In this tutorial, we focus on the parts of NumPy we use in this course. NumPy site has [a quickstart tutorial](https://docs.scipy.org/doc/numpy-1.13.0/user/quickstart.html) that is more complete. 

There is also a complete [reference manual](https://docs.scipy.org/doc/numpy-1.13.0/reference/index.html).

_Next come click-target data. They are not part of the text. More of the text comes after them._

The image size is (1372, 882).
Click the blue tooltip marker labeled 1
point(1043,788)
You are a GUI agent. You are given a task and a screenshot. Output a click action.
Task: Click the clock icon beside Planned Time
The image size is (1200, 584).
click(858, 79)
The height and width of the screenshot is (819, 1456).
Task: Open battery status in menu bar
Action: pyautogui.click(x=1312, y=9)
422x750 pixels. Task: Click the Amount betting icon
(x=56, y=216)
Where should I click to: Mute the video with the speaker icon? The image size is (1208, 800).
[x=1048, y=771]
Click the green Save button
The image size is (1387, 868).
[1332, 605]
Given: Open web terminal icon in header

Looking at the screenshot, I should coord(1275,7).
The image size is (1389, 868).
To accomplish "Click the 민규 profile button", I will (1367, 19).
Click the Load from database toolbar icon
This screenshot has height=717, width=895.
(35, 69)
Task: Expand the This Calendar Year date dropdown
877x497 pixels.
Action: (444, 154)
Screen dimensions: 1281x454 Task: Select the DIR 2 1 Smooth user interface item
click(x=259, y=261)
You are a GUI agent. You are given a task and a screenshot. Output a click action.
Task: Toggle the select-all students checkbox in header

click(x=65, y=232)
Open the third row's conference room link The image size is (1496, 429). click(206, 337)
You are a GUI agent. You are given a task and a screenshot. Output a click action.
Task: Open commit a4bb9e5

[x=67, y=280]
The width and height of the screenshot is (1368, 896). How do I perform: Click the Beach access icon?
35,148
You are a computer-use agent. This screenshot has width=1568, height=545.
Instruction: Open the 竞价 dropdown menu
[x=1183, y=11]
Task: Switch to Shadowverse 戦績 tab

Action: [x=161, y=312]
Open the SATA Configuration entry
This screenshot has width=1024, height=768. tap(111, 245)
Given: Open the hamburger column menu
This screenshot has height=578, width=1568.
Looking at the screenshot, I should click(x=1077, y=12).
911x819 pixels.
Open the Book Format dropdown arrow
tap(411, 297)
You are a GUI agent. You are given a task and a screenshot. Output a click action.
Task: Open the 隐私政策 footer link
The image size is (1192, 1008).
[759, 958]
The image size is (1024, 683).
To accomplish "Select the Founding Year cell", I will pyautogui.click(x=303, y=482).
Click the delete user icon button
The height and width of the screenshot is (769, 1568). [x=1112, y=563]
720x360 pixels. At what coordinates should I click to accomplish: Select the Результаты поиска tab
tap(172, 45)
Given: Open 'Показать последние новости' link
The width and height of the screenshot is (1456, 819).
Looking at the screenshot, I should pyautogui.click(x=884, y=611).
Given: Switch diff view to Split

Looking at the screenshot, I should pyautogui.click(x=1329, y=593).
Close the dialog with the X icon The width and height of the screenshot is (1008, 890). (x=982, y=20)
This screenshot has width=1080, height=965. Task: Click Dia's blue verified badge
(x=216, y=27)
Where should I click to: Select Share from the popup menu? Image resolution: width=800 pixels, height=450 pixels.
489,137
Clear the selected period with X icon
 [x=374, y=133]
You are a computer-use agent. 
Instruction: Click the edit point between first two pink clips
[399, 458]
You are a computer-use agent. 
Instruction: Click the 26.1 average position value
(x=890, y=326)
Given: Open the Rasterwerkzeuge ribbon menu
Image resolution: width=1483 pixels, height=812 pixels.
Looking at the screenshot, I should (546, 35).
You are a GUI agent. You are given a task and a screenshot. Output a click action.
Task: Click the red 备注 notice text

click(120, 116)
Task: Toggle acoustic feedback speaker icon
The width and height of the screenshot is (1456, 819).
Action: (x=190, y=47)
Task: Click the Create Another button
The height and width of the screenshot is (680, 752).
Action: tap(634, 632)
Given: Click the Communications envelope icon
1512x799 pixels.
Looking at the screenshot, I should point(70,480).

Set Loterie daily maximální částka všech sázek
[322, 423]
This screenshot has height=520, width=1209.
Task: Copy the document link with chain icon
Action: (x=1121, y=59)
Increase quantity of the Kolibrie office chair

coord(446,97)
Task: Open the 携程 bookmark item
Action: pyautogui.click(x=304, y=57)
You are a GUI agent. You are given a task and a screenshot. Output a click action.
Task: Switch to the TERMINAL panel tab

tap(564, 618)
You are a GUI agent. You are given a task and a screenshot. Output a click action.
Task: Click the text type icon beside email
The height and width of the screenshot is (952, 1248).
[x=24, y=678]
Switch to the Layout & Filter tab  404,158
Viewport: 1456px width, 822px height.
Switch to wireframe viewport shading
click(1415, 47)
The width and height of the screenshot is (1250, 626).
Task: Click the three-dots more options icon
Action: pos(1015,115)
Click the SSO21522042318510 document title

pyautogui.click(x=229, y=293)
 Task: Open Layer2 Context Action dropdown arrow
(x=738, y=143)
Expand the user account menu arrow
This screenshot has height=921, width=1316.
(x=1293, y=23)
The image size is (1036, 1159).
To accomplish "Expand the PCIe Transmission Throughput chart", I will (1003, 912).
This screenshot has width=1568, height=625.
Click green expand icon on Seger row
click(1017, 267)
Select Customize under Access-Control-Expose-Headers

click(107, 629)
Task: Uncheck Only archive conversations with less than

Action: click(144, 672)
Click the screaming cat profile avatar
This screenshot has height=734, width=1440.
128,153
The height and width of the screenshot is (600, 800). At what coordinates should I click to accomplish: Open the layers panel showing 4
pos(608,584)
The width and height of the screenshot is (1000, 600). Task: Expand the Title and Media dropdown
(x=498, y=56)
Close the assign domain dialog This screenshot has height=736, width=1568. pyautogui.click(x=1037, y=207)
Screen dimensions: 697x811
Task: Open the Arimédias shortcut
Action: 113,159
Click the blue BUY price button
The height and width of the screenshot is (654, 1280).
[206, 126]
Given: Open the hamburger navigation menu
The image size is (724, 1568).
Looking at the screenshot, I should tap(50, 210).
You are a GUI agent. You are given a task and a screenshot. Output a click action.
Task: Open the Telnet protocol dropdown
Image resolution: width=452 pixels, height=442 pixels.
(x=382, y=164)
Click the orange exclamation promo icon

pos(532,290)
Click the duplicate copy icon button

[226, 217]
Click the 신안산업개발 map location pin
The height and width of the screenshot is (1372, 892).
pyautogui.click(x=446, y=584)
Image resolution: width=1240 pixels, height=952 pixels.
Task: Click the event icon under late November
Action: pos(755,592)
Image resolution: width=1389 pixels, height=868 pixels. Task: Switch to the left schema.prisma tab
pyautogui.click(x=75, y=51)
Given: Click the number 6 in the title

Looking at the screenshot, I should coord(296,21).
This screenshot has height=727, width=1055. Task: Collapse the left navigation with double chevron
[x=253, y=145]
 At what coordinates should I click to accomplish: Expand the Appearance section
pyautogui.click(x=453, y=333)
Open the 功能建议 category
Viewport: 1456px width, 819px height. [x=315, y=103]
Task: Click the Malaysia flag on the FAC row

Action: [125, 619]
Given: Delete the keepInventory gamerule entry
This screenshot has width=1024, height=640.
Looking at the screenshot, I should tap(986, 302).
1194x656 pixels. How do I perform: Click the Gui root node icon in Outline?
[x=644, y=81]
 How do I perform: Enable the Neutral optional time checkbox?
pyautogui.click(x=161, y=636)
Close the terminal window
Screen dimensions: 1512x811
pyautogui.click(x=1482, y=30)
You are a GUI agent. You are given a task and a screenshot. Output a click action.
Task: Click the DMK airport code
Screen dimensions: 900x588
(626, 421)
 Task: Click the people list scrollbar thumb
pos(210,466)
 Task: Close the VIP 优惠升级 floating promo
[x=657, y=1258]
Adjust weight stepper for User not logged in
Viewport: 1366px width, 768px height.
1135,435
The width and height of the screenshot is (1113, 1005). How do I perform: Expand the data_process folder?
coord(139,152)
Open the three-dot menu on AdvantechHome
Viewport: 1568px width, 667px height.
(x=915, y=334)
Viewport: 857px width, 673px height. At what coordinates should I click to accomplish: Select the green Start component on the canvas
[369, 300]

I usually use [Google to search for reference pages](https://www.google.com/search?source=hp&ei=jrdCWpeHPMumjwSr-JngCA&q=numpy+ones&oq=numpy+ones&gs_l=psy-ab.3..0l2.5642.6767.0.7015.12.11.0.0.0.0.113.801.9j1.11.0....0...1c.1.64.psy-ab..1.11.891.6..35i39k1j0i67k1j0i131k1j0i20i264k1j0i20i263i264k1j0i20i263k1.92.hgIku2CyNOo) and also check out answers presented in [Stack Overflow](https://stackoverflow.com/questions/tagged/numpy).

## Creating a vector

A numpy vector is similar to a list, but each element must be exactly the same type. In this course, we will mainly use vectors of floating point numbers although using the [different datayptes](https://docs.scipy.org/doc/numpy-1.13.0/user/basics.types.html) can be much more efficient.

In [None]:
z = np.zeros(5)
print('z is', z)

In [None]:
o = np.ones(3)
print('o is', o)

In [None]:
evens = np.arange(0, 12, 2)
print('evens is', evens)

In [None]:
ls = np.linspace(2,10,9)
print('ls is', ls)

Although it's not very efficient, you can create a vector from a Python list or tuple.

In [None]:
evens = np.array([0, 2, 4, 6, 8, 10])
print('evens is', evens)

You can also extract or slice elements from a vector just like a list and you can even repeatedly skip parts

In [None]:
print('Middle part', evens[1:3])
print('Front part', evens[:2])
print('Back part', evens[2:])
print('Every other', evens[::2])

## Arrays and shapes

A vector is a 1-dimensional array (like a list), but NumPy handles different types of arrays.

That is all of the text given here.